Cambodia’s efforts to tackle HIV/AIDS over the past 15 years have won it praise, and put it well ahead of many other low-income countries. But some of those most involved in the fight against AIDS are worried that an array of challenges could see some of those gains undone.
For many years, Cambodia has relied on foreign donors to fund its largely successful fight against HIV/AIDS. In 2012, for example, 90 percent of the $50 million spent on combating the disease came from donors such as the Global Fund, the U.S. government and the Australian government.
Years of prevention, education and treatment have paid off: the rate of HIV-positive adults declined from 2 percent in 1998 to an estimated 0.7 percent, well ahead of its 2015 Millennium Development Goal target of 1 percent. The effort has been spearheaded by the National Center for HIV/AIDS, Dermatology and STD (NCHADS) the government body tasked with eliminating HIV.
The leader of NCHADS, Dr. Mean Chhivun, has an even more ambitious goal in mind. “So based on the experience we have in the past 15 years, based on the lessons we learned to fight against HIV and to provide better care to people who are living with HIV and AIDS, we set up a very ambitious goal to eliminate new HIV infection by 2020,” said Chhivun.
In Cambodia, HIV is mostly spread through heterosexual sex. The key at-risk population groups are the 36,000 or so entertainment workers, many of whom sell sex, as well as people who inject drugs, men who have sex with men, and transgender people.
Doing more with less
These high-risk groups can be difficult to find, so NCHADS and its partners have worked with civil society organizations that represent their interests. A year ago NCHADS rolled out a program offering finger-prick testing for HIV and counseling to the most at-risk populations. It currently reaches an estimated 40 percent of people in these groups; within a year, said Dr. Chhivun, it should reach 90 percent.
That’s all part of what Dr. Chhivun calls “doing more with less”, which has become increasingly important as donors slash funding. “So we have to identify the low-cost intervention but with high impact or good result. This is very important, you know, because we use our capacity that already built in the past 15 years to maintain our effort and also to maintain the coverage - this is the main challenge that we are facing in the future for the financial gap,” he stated.
But funding is just one part of the problem. Another issue is that key groups remain marginalized - some more than ever. Among those, said HACC, an umbrella group of around 120 NGOs and civil society organizations are the country’s 36,000 sex workers, nearly 15 percent of whom are HIV-positive; injecting drug users; and men who have sex with men.
More work ahead
Marie-Odile Emond, the country head for UNAIDS, said 83 percent of Cambodia’s 76,000 HIV-positive people now take antiretroviral drugs; and AIDS-related deaths declined 72 percent between 2005 and 2013.

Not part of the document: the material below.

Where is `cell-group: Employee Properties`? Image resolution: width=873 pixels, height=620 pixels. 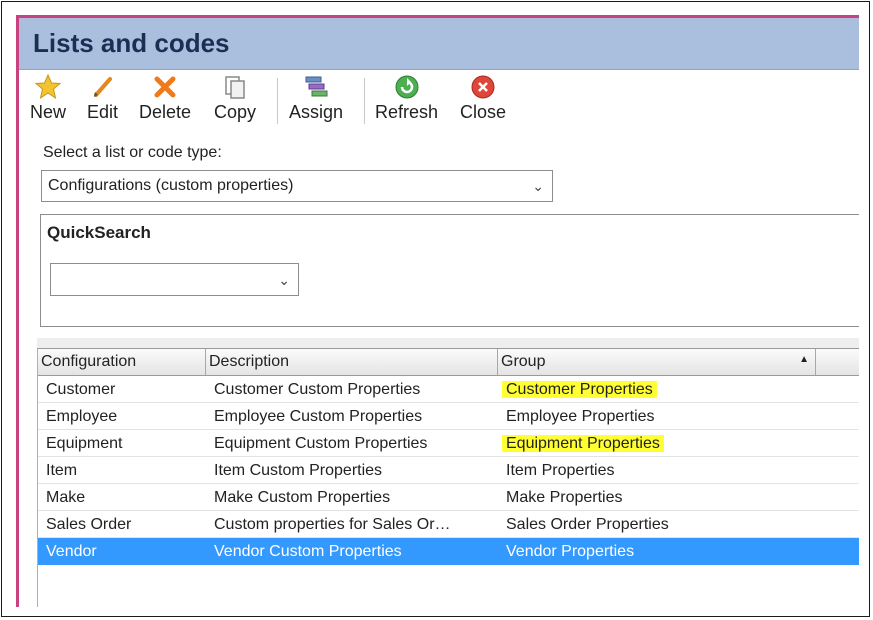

But she said the at-risk groups are not getting enough help. Two pieces of legislation in recent years have made reaching these groups more difficult: a law to combat human trafficking, which also outlawed brothels, thereby driving much sex work underground; and legislation to improve security at the local level.
“And the impact of those laws has been really to lead a lot of those populations who are, you know, at risk for HIV - sex workers or drug users - to be afraid of being arrested and to then operate in a more hidden way,” explained Emond.
She said this is a serious concern that could undermine the effort to eliminate new infections.
The solution, at least in part, is for UNAIDS and others to retarget their efforts to make sure these groups know services are available. Cambodia, Emond said, is now “at a crossroads.”
“So it’s a very big funding change for the next few years, so we really hope that the government will increase the national funding because indeed all the investment made and the gains in the HIV response need to be sustained,” she stated.
To date it is the combined effort by government, the international community, civil society and the key at-risk population groups that has driven Cambodia’s success. But to meet its ambitious target of zero new HIV infections by 2020, the government will at the very least need to spend more and to ensure that different ministries pull in the same direction. So far, that is not happening.